Dataset records Start Marker
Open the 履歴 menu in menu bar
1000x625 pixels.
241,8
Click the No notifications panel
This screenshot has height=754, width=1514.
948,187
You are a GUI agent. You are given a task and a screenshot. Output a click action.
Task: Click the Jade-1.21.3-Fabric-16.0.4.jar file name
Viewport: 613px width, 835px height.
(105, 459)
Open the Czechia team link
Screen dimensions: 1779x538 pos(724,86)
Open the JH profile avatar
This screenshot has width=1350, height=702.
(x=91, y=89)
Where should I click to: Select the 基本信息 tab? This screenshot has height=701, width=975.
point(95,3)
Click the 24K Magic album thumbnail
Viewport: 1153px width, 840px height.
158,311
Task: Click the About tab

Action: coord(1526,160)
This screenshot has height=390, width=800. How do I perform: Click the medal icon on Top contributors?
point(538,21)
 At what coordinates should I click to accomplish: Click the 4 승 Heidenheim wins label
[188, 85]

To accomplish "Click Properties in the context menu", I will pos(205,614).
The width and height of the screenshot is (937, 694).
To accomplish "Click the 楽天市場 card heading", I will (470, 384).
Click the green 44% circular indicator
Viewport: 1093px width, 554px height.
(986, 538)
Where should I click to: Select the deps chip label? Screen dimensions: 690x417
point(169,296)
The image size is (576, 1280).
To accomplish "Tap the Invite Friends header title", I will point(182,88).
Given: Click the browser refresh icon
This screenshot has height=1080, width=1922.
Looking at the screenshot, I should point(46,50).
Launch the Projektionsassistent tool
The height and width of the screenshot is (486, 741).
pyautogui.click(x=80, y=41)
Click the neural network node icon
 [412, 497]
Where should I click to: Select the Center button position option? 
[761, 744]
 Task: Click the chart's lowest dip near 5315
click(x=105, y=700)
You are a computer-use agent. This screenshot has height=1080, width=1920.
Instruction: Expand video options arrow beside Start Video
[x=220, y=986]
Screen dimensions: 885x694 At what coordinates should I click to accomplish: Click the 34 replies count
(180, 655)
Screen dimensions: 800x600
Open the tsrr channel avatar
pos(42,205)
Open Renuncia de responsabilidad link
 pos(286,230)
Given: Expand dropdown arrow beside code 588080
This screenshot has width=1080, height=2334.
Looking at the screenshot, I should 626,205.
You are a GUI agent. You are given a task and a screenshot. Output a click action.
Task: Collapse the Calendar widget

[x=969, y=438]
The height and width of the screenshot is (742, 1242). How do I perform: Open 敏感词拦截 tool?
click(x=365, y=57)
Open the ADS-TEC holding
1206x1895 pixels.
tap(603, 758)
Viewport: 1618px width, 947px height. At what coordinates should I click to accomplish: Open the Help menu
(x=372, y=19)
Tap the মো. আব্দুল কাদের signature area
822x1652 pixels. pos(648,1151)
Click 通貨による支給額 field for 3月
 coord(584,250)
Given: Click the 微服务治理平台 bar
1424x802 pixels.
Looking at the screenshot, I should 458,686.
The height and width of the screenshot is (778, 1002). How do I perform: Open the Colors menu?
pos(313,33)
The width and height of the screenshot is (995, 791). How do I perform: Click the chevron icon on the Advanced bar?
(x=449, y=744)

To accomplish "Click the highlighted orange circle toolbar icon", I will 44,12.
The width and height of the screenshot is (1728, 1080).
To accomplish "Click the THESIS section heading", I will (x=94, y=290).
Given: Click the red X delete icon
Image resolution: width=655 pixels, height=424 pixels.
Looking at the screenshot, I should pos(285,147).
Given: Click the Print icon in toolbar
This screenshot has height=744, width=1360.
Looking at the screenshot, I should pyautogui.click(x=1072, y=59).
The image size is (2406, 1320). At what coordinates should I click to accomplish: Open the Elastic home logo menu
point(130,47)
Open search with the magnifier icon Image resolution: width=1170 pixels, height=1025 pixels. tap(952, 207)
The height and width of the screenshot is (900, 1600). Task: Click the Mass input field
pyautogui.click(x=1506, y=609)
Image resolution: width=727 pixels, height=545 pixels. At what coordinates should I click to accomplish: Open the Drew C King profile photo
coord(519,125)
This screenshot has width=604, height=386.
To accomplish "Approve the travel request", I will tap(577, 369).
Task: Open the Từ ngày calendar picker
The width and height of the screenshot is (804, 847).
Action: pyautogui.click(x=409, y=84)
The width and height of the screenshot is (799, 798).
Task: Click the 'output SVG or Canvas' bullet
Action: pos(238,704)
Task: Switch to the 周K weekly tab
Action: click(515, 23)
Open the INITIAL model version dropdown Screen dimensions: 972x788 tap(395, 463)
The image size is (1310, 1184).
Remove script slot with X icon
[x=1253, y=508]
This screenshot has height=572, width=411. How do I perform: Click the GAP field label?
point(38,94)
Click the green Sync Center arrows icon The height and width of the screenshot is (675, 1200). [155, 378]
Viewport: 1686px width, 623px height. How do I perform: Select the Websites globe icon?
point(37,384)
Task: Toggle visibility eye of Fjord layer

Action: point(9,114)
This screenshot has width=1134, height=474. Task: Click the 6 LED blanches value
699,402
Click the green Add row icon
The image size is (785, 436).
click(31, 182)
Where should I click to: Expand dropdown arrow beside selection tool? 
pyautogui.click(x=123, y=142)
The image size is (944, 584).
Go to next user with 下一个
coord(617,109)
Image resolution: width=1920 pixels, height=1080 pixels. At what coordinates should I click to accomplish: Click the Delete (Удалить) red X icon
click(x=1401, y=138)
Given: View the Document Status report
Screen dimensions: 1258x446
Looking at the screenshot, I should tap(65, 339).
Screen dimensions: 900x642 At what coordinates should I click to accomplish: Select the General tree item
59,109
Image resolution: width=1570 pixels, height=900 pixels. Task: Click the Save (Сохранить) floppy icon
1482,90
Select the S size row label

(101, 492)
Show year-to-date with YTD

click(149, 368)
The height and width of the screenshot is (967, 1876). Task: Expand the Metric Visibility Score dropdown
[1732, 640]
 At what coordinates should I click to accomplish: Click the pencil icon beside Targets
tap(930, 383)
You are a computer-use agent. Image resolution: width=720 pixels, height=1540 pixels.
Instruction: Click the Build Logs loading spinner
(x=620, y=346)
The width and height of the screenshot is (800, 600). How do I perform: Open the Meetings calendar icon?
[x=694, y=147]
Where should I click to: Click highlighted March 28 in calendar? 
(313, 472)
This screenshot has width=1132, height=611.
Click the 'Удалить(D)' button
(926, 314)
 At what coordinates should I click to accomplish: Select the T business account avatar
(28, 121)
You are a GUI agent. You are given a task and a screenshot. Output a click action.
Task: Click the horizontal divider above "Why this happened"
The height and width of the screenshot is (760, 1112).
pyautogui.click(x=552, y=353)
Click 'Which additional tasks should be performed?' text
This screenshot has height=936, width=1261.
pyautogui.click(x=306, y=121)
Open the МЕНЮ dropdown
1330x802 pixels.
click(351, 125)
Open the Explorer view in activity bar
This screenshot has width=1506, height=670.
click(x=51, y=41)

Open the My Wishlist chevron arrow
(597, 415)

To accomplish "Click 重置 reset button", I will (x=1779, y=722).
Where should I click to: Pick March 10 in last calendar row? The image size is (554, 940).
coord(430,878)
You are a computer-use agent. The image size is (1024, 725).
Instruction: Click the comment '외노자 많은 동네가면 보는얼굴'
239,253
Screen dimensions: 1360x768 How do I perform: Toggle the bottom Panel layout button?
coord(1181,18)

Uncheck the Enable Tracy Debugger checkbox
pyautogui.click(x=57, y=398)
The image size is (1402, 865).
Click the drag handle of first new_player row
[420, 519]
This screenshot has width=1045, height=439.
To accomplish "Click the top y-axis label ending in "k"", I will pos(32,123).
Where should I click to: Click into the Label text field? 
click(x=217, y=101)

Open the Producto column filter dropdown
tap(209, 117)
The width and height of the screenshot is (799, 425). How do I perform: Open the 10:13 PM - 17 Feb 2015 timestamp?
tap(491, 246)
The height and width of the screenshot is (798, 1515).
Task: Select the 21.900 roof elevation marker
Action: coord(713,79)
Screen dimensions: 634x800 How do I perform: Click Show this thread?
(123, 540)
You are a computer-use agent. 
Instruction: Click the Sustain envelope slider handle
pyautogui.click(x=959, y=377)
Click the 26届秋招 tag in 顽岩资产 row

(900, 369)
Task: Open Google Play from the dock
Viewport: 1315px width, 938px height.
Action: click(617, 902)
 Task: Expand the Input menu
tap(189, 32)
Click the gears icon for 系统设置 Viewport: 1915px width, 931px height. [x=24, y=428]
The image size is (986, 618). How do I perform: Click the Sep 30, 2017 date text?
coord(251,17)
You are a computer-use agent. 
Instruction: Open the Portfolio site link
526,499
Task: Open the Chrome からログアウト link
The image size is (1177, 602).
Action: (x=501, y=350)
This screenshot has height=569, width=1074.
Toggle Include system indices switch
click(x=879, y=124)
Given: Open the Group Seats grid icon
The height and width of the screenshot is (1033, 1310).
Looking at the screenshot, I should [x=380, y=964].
Dataset records End Marker
▸ Problem description: When a line in the listing includes the word "toolbar", report that line in full.

▸ Answer to this exercise:
To accomplish "Click the highlighted orange circle toolbar icon", I will 44,12.
Given: Click the Print icon in toolbar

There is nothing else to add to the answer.